Dynamic "Scoring" In Football
September 27, 2002
A recent working paper by David Romer, entitled "It's fourth down and what does the Bellman equation say?", uses the mathematical technique of dynamic programming to analyze the value of different football strategies on fourth down. It asks the question, "given a team's field position, should it punt, kick a field goal or go for it on fourth down?"
Dynamic programming is a way to calculate the value of actions that have effects far into the future. Economists use it to look at things like a household's choice between saving and spending money and the affects those choices have from year to year. Romer applied those same mathematical principles to football. Instead of money, it's points.

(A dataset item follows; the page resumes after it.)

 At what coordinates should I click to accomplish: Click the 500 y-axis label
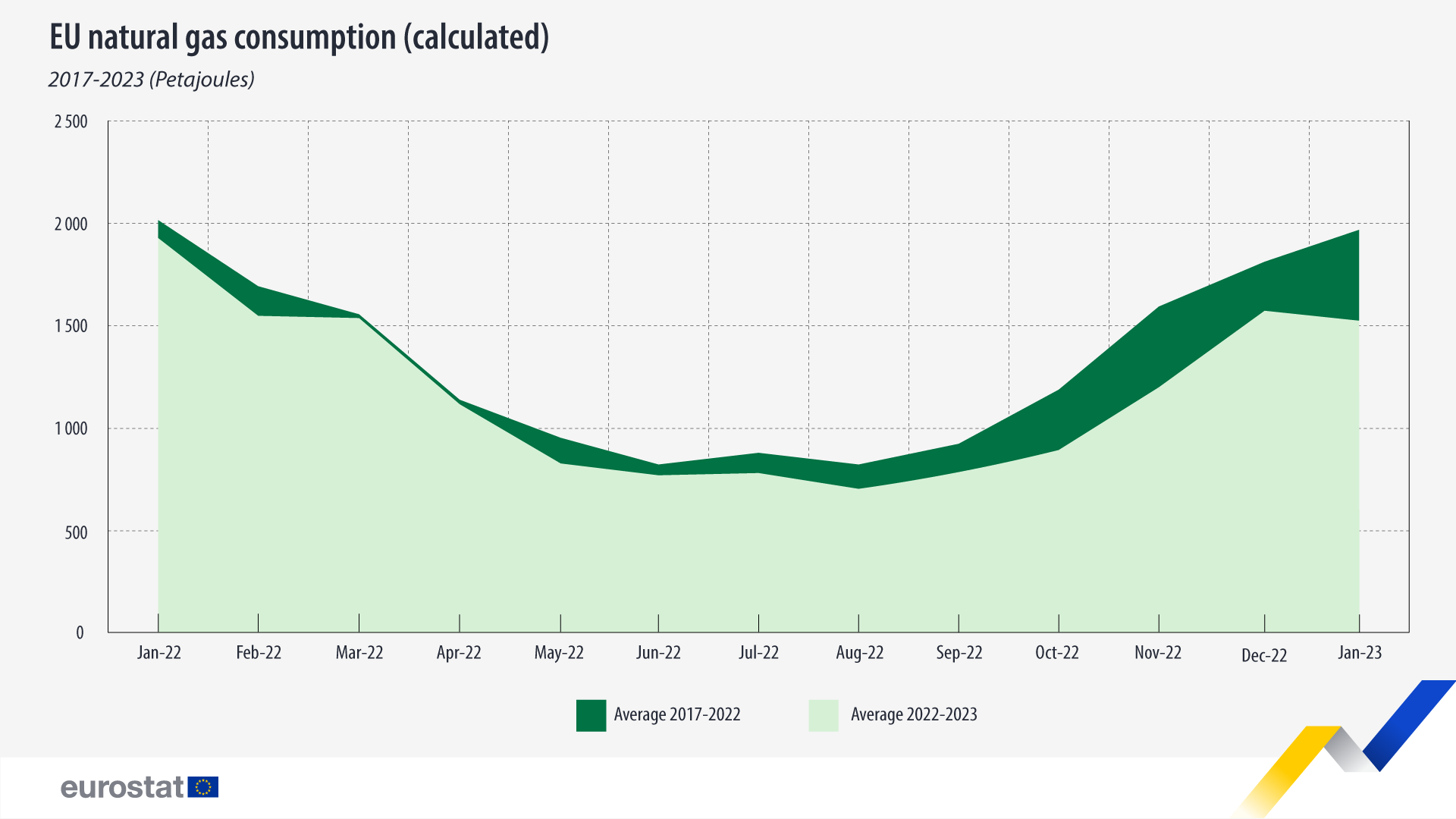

Romer used data from over 700 regular-season NFL games to estimate the value of expected future points of getting a first down at each yard line on the field.
By these calculations:
- The value of a first-and-10 on a team's own 1-yard line (99 yards away from a score) is minus 1.6 points
- Moving up the field, the value increases, hitting zero at the 15-yard line.
- From there, each gain of 18 yards is worth about a point in the final score.
Romer concludes that teams should be quite aggressive, but that they almost always kick on fourth down.
The study suggests that teams tend to overestimate the value of field position, compared with keeping the ball, on their end of the field -- but underestimate it, compared with the value of a field goal, on the other team's end of the field.
In 1,575 fourth-down situations where Romer concluded that coaches would have been better off going for it, they did so seven times.
Source: Virginia Postrel, "Strategies on Fourth Down, From a Mathematical Point of View," The New York Times, September 12, 2002; Kevin Sherrington, "Coach, it's OK to go for it on fourth down," Dallas Morning News, September 2, 2002; David Romer, "It's Fourth Down and What Does the Bellman Equation Say? A Dynamic-Programming Analysis of Football Strategy," NBER Working Paper No. 9024, June 2002, National Bureau of Economic Research.